This headstrong family is learning a thing or two about teamwork. It all started with a kayak saved from a trash pile. Well, maybe it started well before that, but there’s nothing like kayaking to bring the principle home. Like a yoke of oxen, two people with paddles can pull different ways and make no progress, or work together and feel the sweet reward of speed through water.
The kayak is really fun. We use it to explore, to get some exercise, to get off the boat for awhile, to enjoy the water, and once, to ferry a child to a friend’s boat for the afternoon. Jay saved it using his handy heat gun and plastic welding rod, and we’re keeping it for the moment, although it takes up a good bit of deck space, to see if this is the right size and kind for our family.

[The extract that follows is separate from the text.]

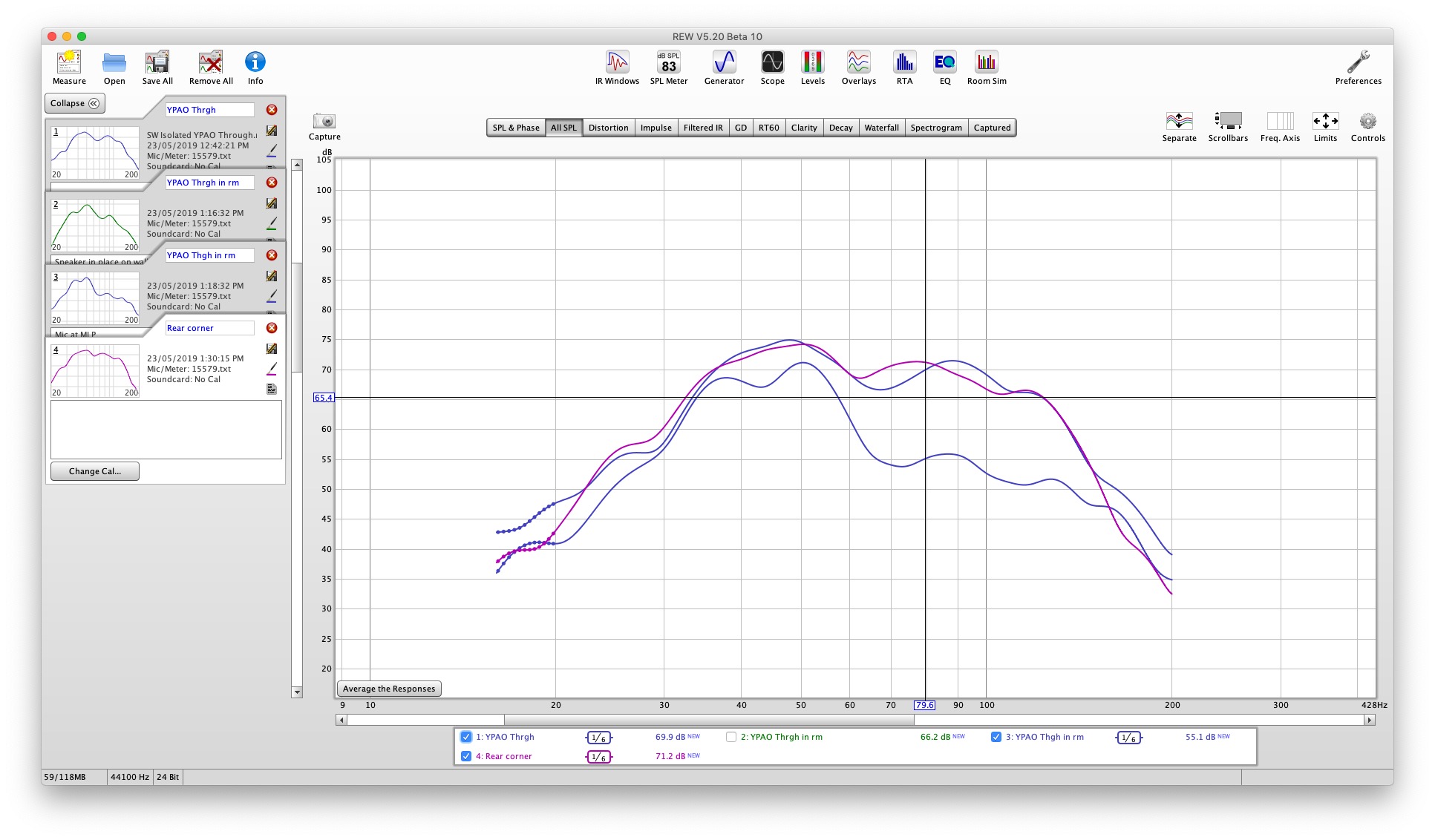Switch to the Spectrogram tab

coord(935,128)
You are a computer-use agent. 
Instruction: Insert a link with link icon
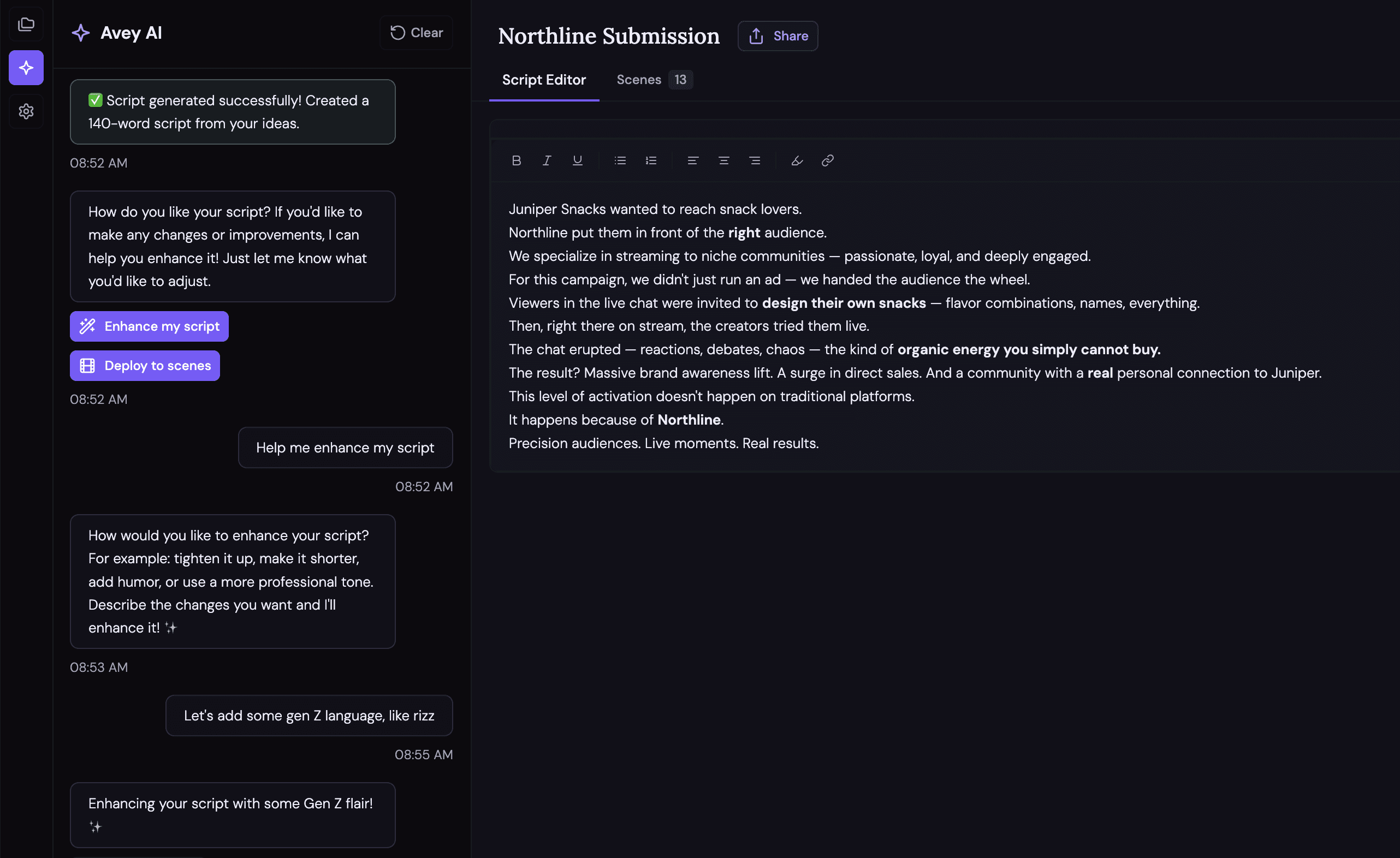827,160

The first time I went kayaking was with our friends at Curry Hammock Sate Park, where it came to actual blows between our two oldest boys when they could not figure out how to get out of a mangrove tangle. I had them put the paddles in their laps and raise their hands in the hair (as in, “this is a stick-up”) until they could cool off, calm down and figure out what to do next. Although they finished well that day, they swore they would never go kayaking again. The two boys actually now love to kayak, though we haven’t turned the two of them loose by themselves yet. And surprisingly, even Sam has gotten the hang of it. (Note, in the picture, we were giving the kayak a trial run a few feet from the boat, and Sam hopped on without a life vest, which is normally a must, of course.)

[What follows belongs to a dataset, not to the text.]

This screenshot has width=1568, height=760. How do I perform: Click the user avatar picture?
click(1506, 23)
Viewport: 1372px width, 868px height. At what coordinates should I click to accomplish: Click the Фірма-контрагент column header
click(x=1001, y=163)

One of the pleasant discoveries I’ve made is that the kid I always seem to butt heads with works the most cooperatively, and somehow knows instinctively how to steer and which side to paddle on without my saying a word. And the one who can finish my sentences has no idea which way I want to go, but goes at it hammer and tongs and by golly! We'll get there by sheer strength! Another child really just needs some mommy-time and this is a great way to get it. This teamwork thing is so important for these relationships—I wonder, would I have made this discovery without the kayak?
Although our chore chart, recently re-vamped, has some two-person jobs that require teamwork, like sorting and bagging the laundry, I was having a real problem training small people to work together. We like to say we are “independent” and “determined” but it seems that really we are just a bunch of stubborn goats, with our own ideas of doing things and a lack of willingness to share a task. But now I have this beautiful floating analogy: all of our tasks on the boat are like kayaking. We can either hit each other with the paddles, or we can use teamwork and cooperation to laugh and actually have a good time while making forward progress.